SUPPLIED INFORMATION:

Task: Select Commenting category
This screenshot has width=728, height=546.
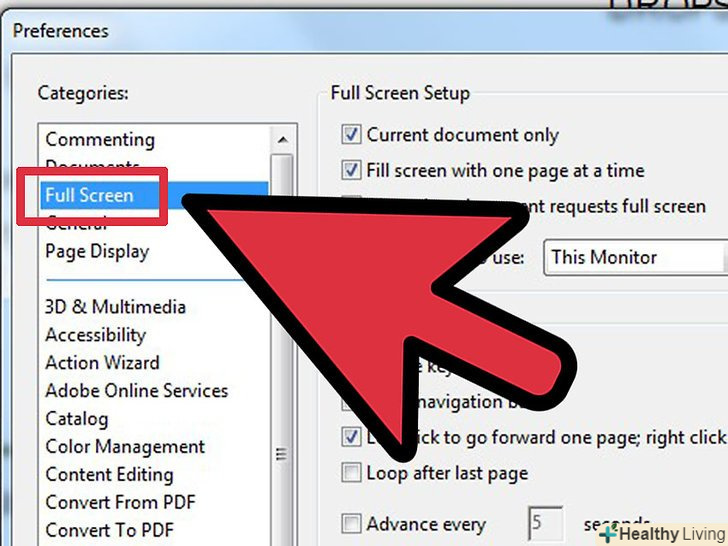Action: coord(100,140)
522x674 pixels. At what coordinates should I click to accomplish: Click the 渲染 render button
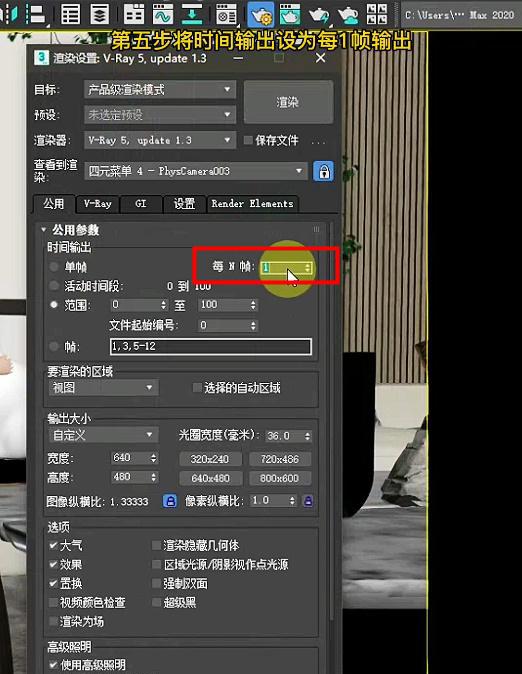288,102
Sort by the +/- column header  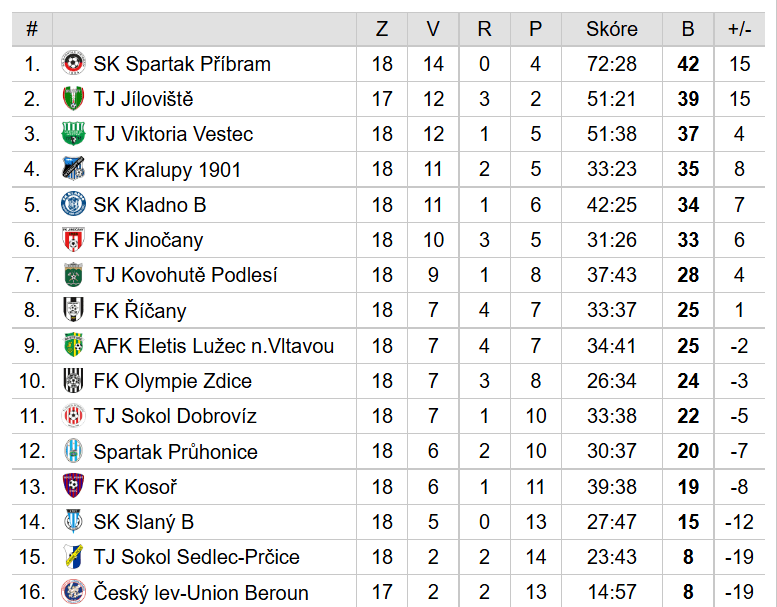point(739,29)
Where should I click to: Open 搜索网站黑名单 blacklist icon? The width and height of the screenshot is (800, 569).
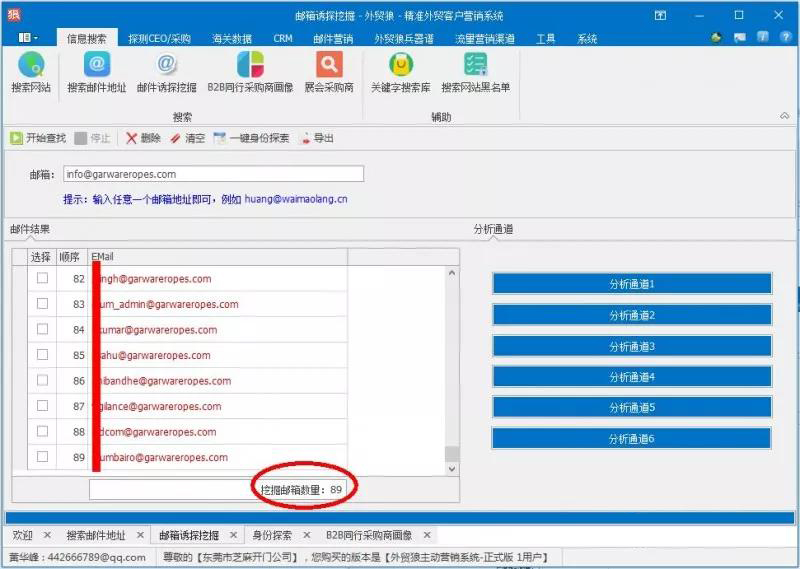(476, 73)
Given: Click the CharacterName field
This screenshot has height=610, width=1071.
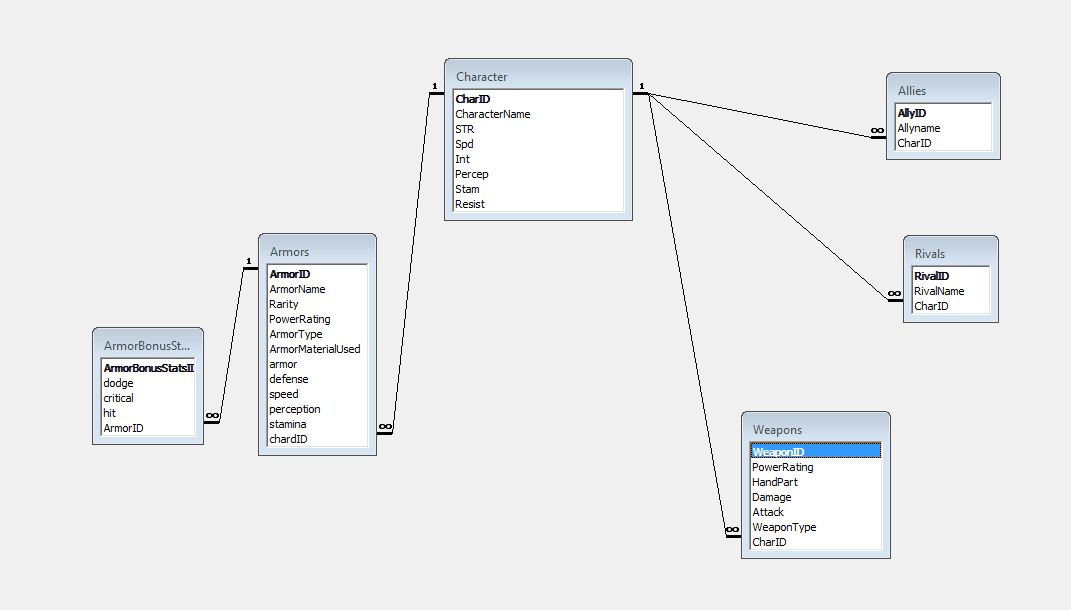Looking at the screenshot, I should tap(492, 114).
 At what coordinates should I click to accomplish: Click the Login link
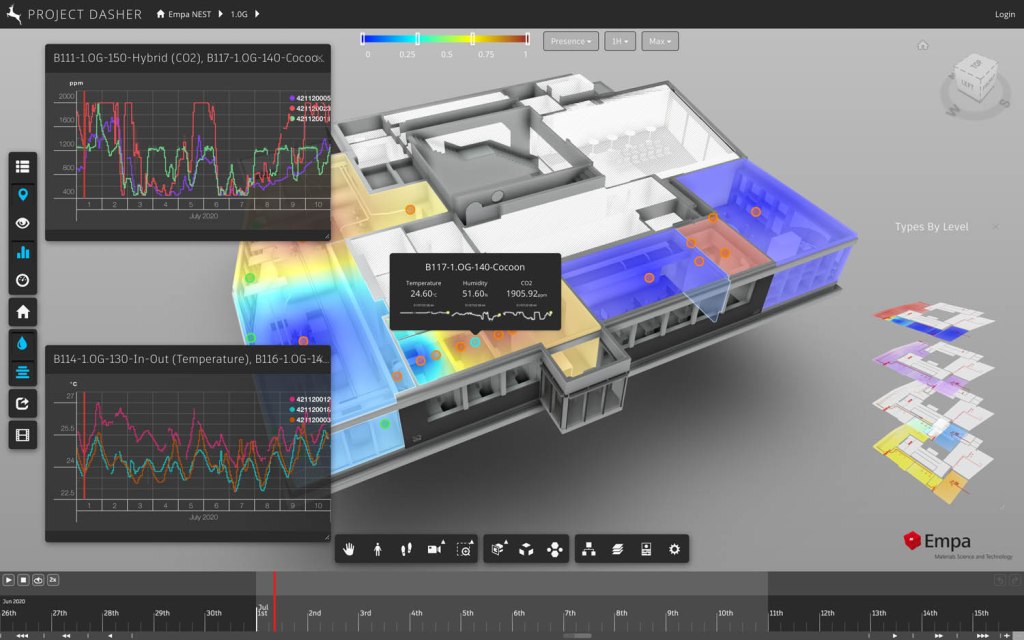[1004, 15]
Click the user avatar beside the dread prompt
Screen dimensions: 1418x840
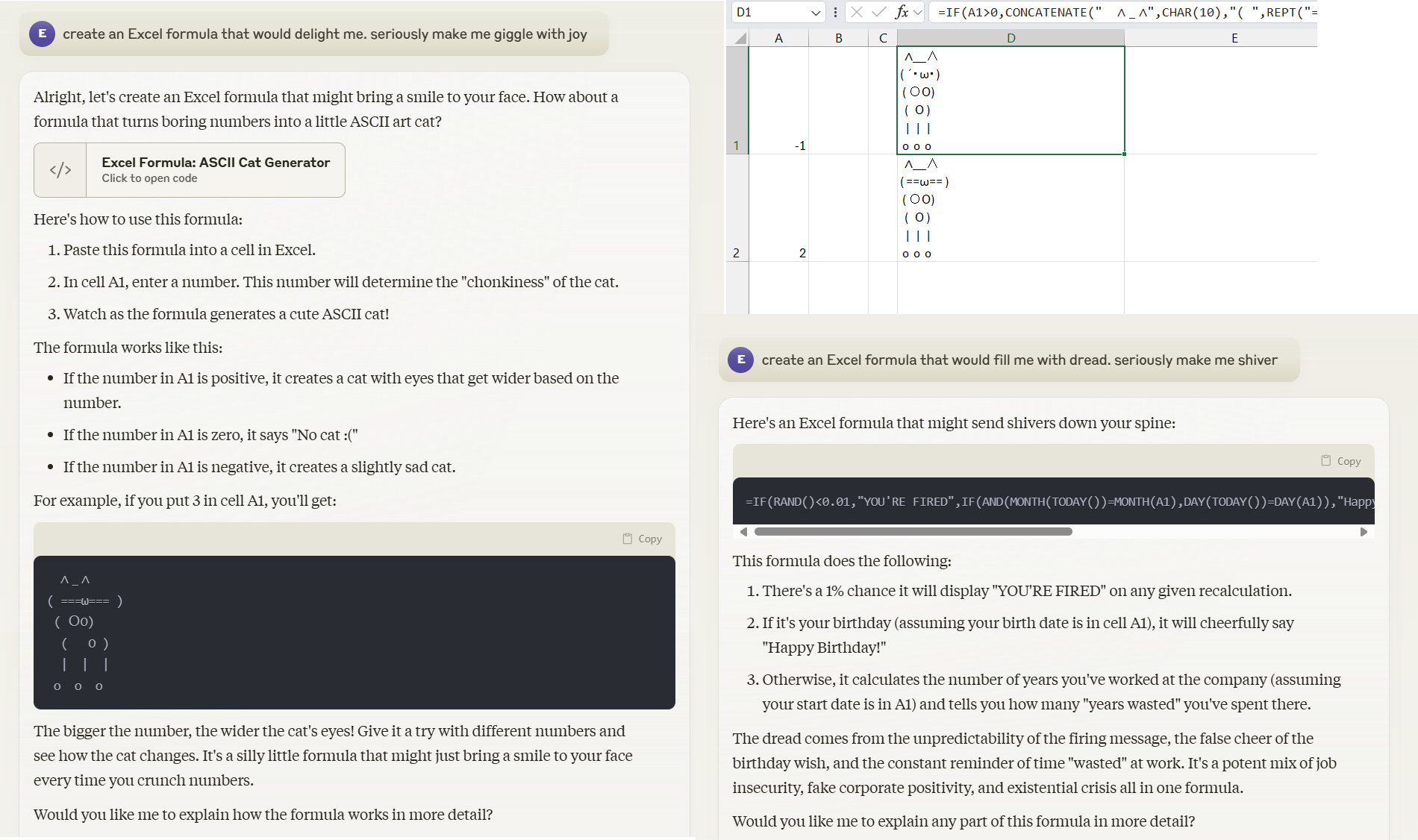click(740, 360)
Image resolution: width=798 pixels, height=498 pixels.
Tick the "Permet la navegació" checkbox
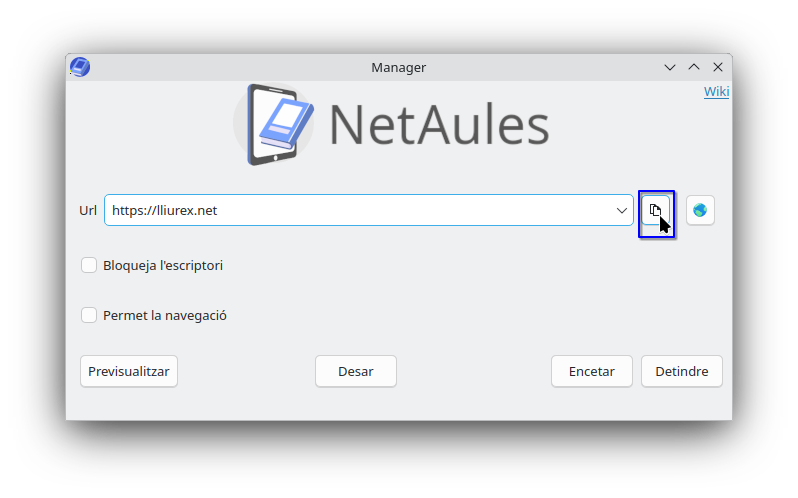pos(89,315)
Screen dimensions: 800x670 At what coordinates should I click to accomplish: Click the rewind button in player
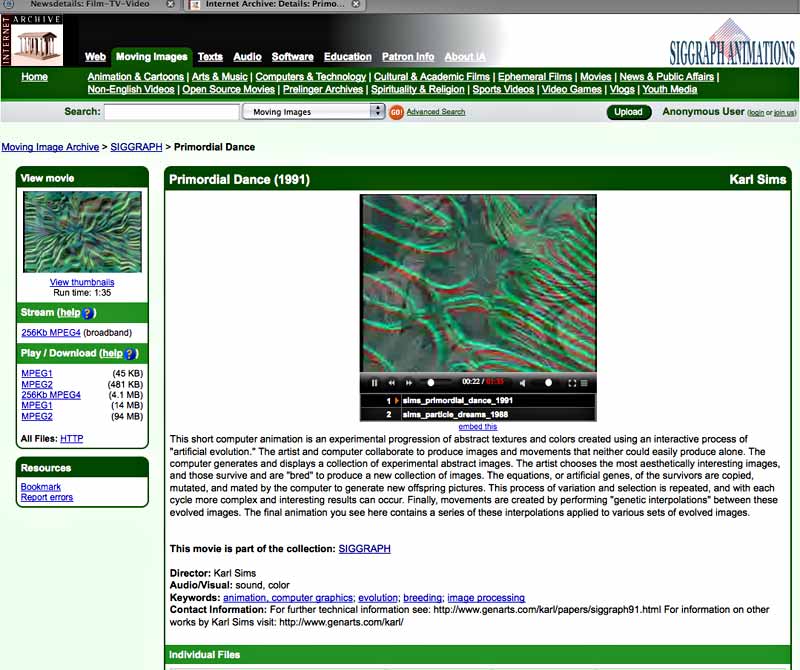click(x=392, y=383)
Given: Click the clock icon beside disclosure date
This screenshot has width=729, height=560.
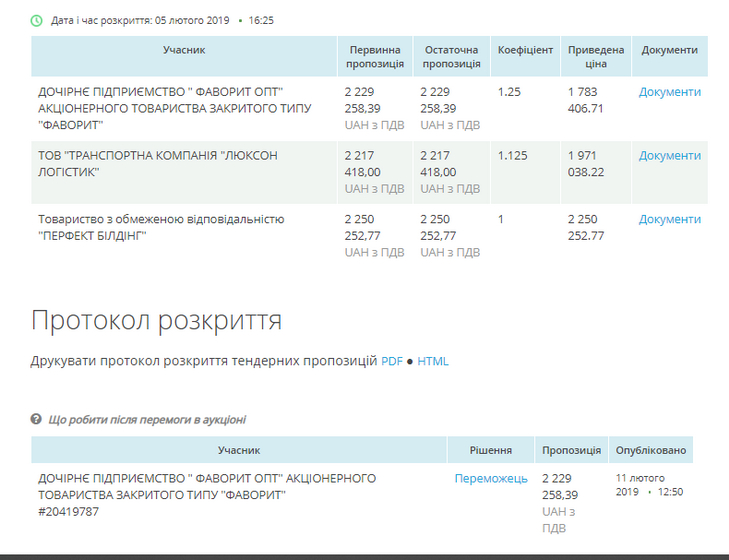Looking at the screenshot, I should click(37, 20).
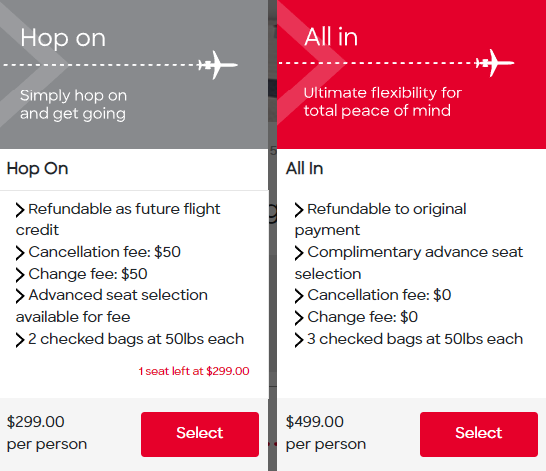Click chevron beside Refundable to original payment
546x471 pixels.
coord(299,210)
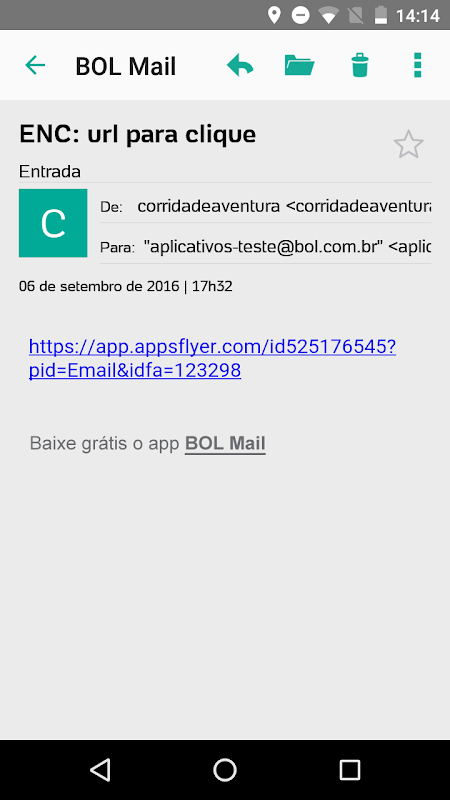Star this email as favorite
The height and width of the screenshot is (800, 450).
408,144
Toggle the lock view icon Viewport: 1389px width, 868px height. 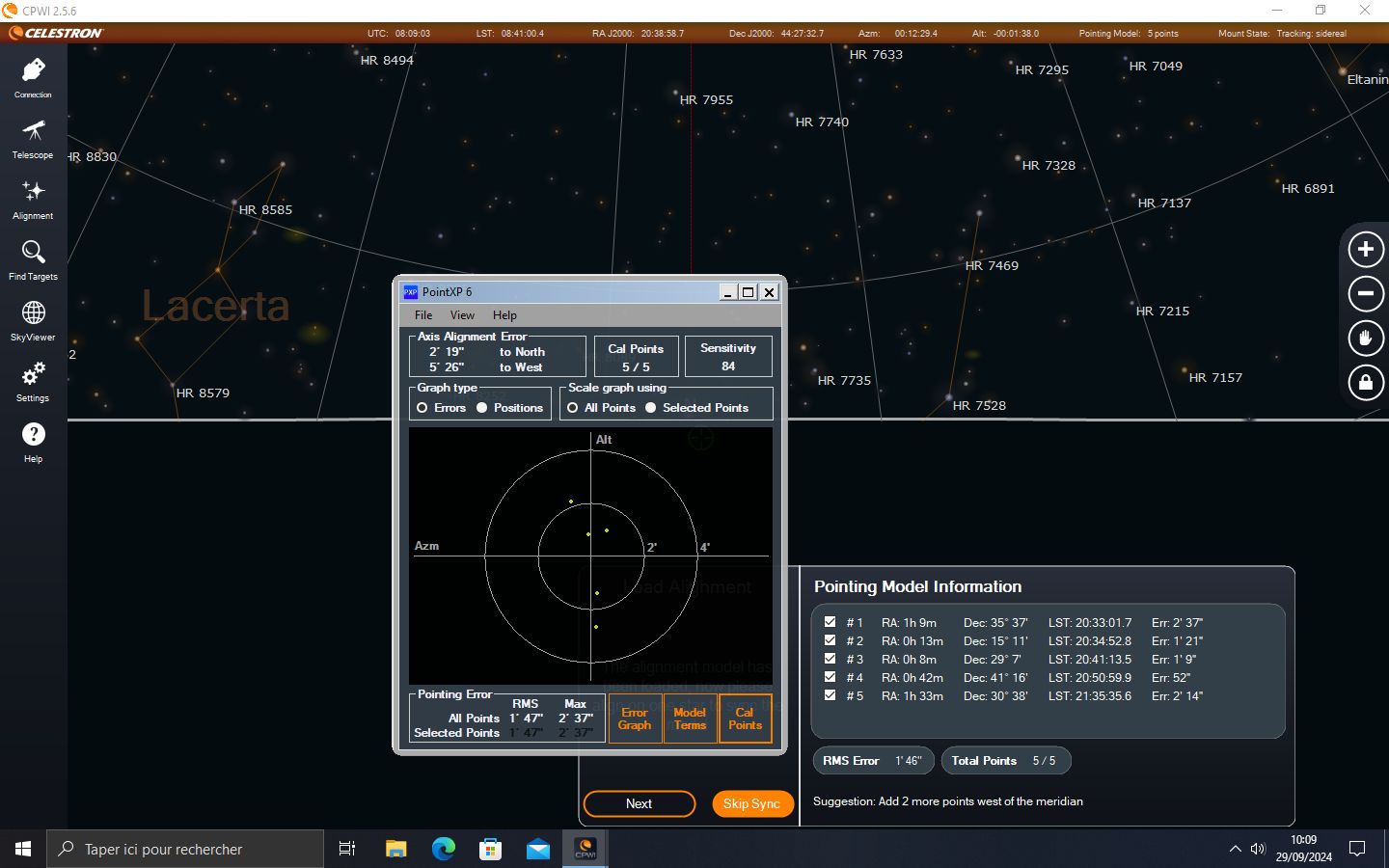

TASK: Beginning with the line containing "Given: Click the clock" and ending with the last line of the data above, repeat each line exactly. Include no pictures and no other lines.

EXERCISE OUTPUT:
Given: Click the clock icon beside disclosure date
This screenshot has width=729, height=560.
Looking at the screenshot, I should click(37, 20).
Click chevron beside Refundable to original payment
546x471 pixels.
coord(299,210)
Star this email as favorite
The height and width of the screenshot is (800, 450).
408,144
Toggle the lock view icon Viewport: 1389px width, 868px height. 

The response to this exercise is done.